- Compiti da svolgere:
A) Secondo l'articolo sui ricorsi dei migranti a Vicenza, in quale città ha sede la commissione che esamina le domande di asilo per Vicenza e provincia?
B) Indica se ciascuna affermazione concorda con l'articolo sui ricorsi dei migranti a Vicenza, rispondendo sì o no e citando le parole del testo che lo stabiliscono: (i) finora la commissione ha accolto il 30 per cento delle richieste; (ii) il ricorso contro il rifiuto si presenta al tribunale di Vicenza; (iii) il costo dell'avvocato resta a carico del migrante.
C) Prosegui l'articolo sui ricorsi dei migranti a Vicenza dopo la sua ultima frase.

- Testo fornito:

□ □ □ □ □

Vicenza, maxi-spesa per ricorsi migranti

È una spesa di milioni di euro quella sostenuta dallo Stato per i ricorsi dei migranti che si vedono negare lo status di rifugiato politico. Le domande di asilo politico, protezione sussidiaria e permesso umanitario vengono depositate dagli assistenti dei migranti ad una commissione, che nel caso di Vicenza e provincia, ha sede a Verona. Come riporta il Giornale di Vicenza, in questi ultimi mesi quattro quinti dei 543 profughi destinati alla città hanno chiesto di restare ma finora la commissione ha accolto solo il 30 per cento delle richieste pervenute, bocciando le altre. In caso di rifiuto, secondo la legge italiana, ciascun migrante ha facoltà di presentare ricorso al giudice di pace di Verona. Ad assisterlo è un avvocato, la cui pratica può arrivare a costare fino a 2 mila euro rimborsati dallo Stato in quanto i profughi non hanno alcun reddito. Dal Vicentino, nell’ultimo periodo, sarebbero un centinaio i ricorsi presentati.

□ □ □ □ □

- Dati forniti:

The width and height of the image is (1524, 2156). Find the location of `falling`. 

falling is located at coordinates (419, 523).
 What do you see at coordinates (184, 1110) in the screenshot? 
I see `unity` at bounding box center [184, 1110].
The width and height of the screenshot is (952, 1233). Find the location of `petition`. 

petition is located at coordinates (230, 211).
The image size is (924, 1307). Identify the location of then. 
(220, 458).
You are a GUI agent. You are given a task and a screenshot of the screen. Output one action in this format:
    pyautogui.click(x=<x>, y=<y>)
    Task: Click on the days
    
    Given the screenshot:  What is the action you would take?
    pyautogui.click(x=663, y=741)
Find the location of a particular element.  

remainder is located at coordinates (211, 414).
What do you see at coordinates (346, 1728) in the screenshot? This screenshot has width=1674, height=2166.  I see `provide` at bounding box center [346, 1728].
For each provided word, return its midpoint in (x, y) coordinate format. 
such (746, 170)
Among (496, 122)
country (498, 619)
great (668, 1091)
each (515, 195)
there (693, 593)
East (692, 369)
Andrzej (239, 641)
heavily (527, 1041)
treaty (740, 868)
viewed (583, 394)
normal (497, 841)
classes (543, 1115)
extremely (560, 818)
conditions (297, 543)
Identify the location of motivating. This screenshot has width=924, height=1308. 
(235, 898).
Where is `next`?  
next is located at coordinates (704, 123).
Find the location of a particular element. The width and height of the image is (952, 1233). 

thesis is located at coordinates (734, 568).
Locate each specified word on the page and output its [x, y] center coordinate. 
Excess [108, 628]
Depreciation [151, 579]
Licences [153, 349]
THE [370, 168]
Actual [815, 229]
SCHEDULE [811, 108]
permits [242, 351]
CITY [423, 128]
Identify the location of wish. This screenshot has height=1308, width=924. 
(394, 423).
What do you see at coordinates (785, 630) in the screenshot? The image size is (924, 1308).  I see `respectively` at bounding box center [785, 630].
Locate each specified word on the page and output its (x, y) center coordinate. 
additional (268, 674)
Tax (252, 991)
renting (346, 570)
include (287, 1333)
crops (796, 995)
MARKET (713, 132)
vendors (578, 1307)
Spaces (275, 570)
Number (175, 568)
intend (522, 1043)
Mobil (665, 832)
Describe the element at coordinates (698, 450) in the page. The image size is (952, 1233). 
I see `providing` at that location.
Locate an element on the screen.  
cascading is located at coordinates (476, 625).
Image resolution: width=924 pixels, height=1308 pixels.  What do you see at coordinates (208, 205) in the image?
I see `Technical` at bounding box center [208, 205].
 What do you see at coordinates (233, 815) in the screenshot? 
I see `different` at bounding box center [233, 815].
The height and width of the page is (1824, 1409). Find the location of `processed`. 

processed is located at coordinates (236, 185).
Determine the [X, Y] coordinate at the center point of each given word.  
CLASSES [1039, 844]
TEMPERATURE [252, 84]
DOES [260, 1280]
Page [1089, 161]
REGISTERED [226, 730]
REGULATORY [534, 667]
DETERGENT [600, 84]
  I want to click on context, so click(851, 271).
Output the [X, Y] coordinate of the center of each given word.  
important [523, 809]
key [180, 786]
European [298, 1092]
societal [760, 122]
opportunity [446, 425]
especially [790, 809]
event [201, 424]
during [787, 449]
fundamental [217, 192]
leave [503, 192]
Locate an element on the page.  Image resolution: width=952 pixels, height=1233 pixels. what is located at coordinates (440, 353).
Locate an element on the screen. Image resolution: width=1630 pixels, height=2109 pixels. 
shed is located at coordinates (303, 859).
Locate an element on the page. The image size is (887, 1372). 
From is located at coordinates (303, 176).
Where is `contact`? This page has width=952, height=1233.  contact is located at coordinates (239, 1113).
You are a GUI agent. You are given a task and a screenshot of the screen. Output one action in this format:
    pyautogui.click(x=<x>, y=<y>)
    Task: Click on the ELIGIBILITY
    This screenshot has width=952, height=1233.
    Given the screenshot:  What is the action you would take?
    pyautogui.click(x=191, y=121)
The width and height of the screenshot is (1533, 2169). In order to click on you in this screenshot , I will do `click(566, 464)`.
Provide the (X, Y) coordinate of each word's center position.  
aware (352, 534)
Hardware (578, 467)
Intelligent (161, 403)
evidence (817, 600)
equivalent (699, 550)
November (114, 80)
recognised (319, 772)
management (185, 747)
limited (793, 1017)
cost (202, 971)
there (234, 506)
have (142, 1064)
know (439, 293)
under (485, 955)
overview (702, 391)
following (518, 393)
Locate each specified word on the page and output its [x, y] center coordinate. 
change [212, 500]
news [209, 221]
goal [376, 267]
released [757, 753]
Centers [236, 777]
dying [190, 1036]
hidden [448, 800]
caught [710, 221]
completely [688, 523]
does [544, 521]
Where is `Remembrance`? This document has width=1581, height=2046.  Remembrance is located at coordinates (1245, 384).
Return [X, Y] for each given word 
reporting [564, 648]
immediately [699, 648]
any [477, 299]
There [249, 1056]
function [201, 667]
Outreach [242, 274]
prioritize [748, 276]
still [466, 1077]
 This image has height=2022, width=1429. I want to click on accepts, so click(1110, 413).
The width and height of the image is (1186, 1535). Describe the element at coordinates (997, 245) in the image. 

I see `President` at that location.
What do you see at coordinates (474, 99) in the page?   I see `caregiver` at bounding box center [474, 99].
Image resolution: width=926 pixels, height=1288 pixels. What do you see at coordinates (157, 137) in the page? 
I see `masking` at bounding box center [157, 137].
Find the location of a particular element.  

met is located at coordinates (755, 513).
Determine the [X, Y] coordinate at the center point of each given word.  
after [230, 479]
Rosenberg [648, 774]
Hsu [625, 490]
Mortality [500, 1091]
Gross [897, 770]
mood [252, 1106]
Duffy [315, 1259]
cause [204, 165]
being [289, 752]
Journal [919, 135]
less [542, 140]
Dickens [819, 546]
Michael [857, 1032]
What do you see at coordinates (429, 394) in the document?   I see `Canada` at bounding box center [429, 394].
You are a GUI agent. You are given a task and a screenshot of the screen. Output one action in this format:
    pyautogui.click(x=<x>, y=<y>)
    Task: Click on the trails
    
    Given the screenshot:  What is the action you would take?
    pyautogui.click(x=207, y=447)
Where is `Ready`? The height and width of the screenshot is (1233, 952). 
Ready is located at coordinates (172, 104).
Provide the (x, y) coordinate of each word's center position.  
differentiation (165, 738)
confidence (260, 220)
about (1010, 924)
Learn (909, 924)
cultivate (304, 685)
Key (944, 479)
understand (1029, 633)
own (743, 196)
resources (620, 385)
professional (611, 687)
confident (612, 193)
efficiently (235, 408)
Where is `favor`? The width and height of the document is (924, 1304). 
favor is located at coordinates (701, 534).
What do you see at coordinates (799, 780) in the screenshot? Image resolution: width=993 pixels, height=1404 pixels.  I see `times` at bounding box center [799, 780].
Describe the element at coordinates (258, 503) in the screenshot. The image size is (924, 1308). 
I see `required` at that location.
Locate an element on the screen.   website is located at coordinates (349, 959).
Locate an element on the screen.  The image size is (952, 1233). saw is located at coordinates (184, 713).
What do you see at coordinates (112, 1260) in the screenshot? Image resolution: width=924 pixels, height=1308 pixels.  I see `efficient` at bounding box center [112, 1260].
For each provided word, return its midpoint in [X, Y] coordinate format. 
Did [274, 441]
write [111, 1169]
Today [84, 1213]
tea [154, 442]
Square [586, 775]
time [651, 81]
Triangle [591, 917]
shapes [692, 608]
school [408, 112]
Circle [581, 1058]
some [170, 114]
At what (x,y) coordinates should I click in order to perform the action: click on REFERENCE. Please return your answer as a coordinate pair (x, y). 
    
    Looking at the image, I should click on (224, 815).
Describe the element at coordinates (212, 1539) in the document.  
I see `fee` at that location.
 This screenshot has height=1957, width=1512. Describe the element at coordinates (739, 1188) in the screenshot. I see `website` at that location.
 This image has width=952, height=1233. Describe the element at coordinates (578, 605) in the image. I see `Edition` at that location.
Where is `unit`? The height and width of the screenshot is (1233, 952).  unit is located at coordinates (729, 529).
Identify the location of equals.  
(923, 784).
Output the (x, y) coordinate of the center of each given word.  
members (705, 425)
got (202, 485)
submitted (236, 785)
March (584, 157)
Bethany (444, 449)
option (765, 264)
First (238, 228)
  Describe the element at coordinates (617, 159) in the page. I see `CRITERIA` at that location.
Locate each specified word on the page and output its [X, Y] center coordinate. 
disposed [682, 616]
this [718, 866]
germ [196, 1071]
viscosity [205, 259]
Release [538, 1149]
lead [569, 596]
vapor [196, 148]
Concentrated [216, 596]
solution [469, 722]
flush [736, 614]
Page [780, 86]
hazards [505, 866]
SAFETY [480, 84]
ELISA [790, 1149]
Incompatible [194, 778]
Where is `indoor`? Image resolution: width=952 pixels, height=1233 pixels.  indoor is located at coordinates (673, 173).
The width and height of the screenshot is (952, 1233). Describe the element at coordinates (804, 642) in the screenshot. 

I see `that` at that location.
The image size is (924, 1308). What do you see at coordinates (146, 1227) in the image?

□ □ □ □ □

- Risposte:
A) A Verona.

B)
(i) Sì: "finora la commissione ha accolto solo il 30 per cento delle richieste pervenute".
(ii) No: "presentare ricorso al giudice di pace di Verona".
(iii) No: "fino a 2 mila euro rimborsati dallo Stato in quanto i profughi non hanno alcun reddito".

C)
Per valutare il riconoscimento dello status di rifugiato, l’iter prevede la possibilità di arrivare fino al terzo grado di giudizio con un allungamento inevitabile dei tempi processuali che consentono al migrante di restare in Italia in modo legittimo in attesa della sentenza definitiva. Si prefigura quindi per il migrante un limbo, che pur garantendo di evitare l’espulsione, non assicura il diritto continuativo a vitto e alloggio. Se prima quindi i profughi una volta arrivati sul suolo italiano cercavano immediatamente di raggiungere altri paesi europei, ora quasi tutti rimangono in attesa di avere un documento.